Find the line with "This screenshot has height=773, width=856." in the records below. Copy it and every line after it, up to and including the line with "Select the green PAID RM1080 merged cell".

§ SOURCE MATERIAL
§
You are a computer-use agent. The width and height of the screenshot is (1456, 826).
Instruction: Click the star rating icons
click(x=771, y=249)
§
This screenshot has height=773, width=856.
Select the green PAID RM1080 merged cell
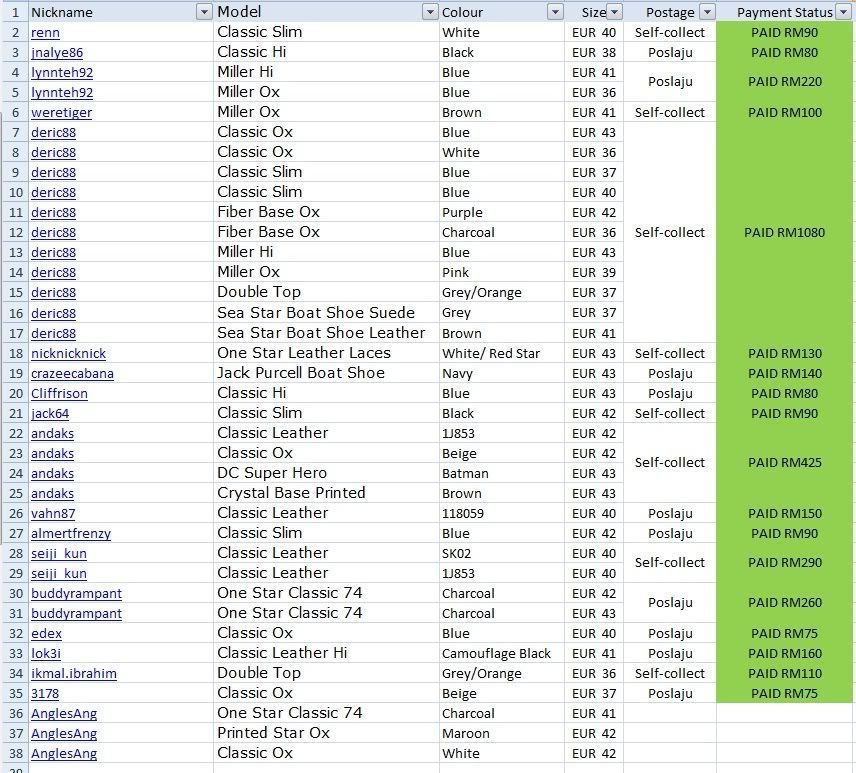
§
§ ANSWER SPACE
This screenshot has height=773, width=856.
Select the green PAID RM1080 merged cell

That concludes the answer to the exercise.